We would recommend it to families, not only to prepare their own liquors, but likewise their bread. Bread is so necessary a part of diet, that too much care cannot be bestowed in order to have it sound and wholesome. For this purpose, it is not only necessary that it be made of good grain, but likewise properly prepared, and kept free from all unwholesome ingredients. This, however, we have reason to believe is not always the case with bread prepared by those who make a trade of vending it. Their object is rather to please the eye, than to consult the health. The best bread is that which is neither too coarse nor too fine; well fermented and made of wheat flour, or rather of wheat and rye mixed together.

To specify the different kinds of aliment, to explain their nature and properties, and to point out their effects in different constitutions, would far exceed the limits of our design. Instead of a detail of this kind, which would not be generally understood, and of course little attended to, we shall only mention the following easy rules with respect to the choice of aliment.

Persons, whose solids are weak and relaxed, ought to avoid all viscid food, or such things as are hard of digestion. Their diet, however, ought to be nourishing; and they should take sufficient exercise in the open air.

Such as abound with blood should be sparing in the use of every thing that is highly nourishing, as fat meat, rich wines, strong ale, and such like. Their food should consist chiefly of bread and other vegetable substances; and their drink ought to be water, whey, or small beer.

Fat people should not eat freely of oily nourishing diet. They ought frequently to use raddish, garlic, spices, or such things as are heating and promote perspiration and urine. Their drink should be water, coffee, tea, or the like; and they ought to take much exercise and little sleep.

Those who are too lean must follow an opposite course.

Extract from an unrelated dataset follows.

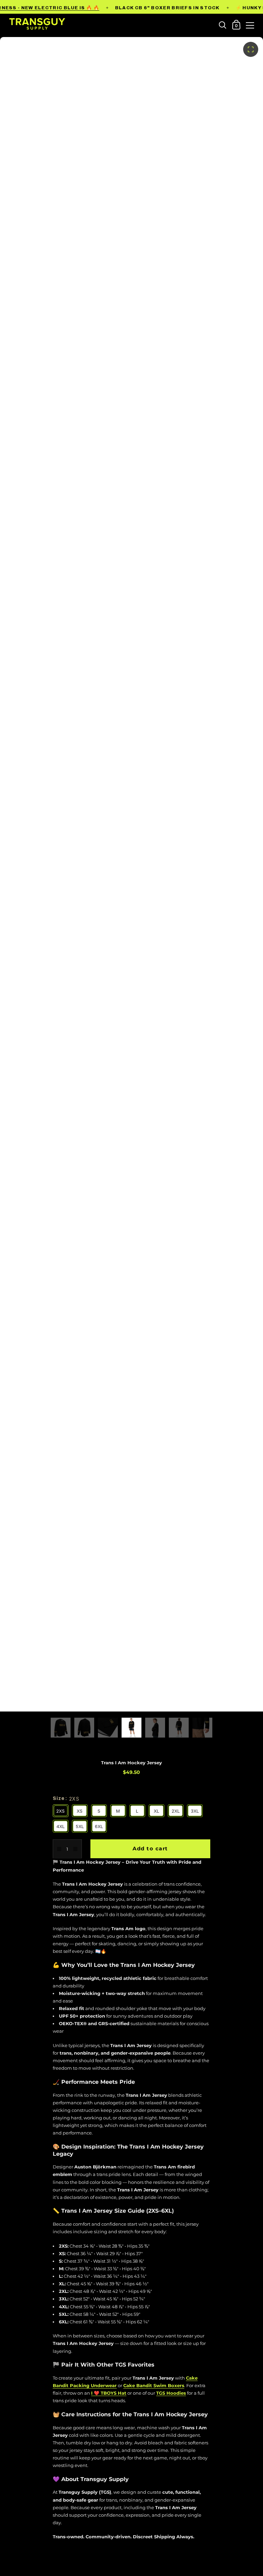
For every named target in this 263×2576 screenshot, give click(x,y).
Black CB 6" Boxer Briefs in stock (167, 7)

Such as are troubled with acidities, or whose food is apt to sour on the stomach, should live much on animal food; and those who are afflicted with hot alkaline eructations, ought to use a diet consisting chiefly of acid vegetables.

People who are affected with the gout, low spirits, hypochondriac or hysteric disorders, ought to avoid all flatulent food, every thing that is viscid, or hard of digestion, all salted or smoke-dried provisions, and whatever is austere, acid, or apt to turn sour on the stomach. Their food should be light, spare, cool, and of an opening nature.

The diet ought not only to be suited to the age and constitution, but also to the manner of life: a sedentary or studious person should live more sparingly than one who labours hard without doors. Many kinds of food will nourish a peasant very well which would be almost indigestible to a citizen; and the latter will live upon a diet on which the former would starve.

Diet ought not to be too uniform. The constant use of one kind of food might have some bad effects. Nature teaches us this, by the great variety of aliment which she has provided for man, and likewise by giving him an appetite for different kinds of food.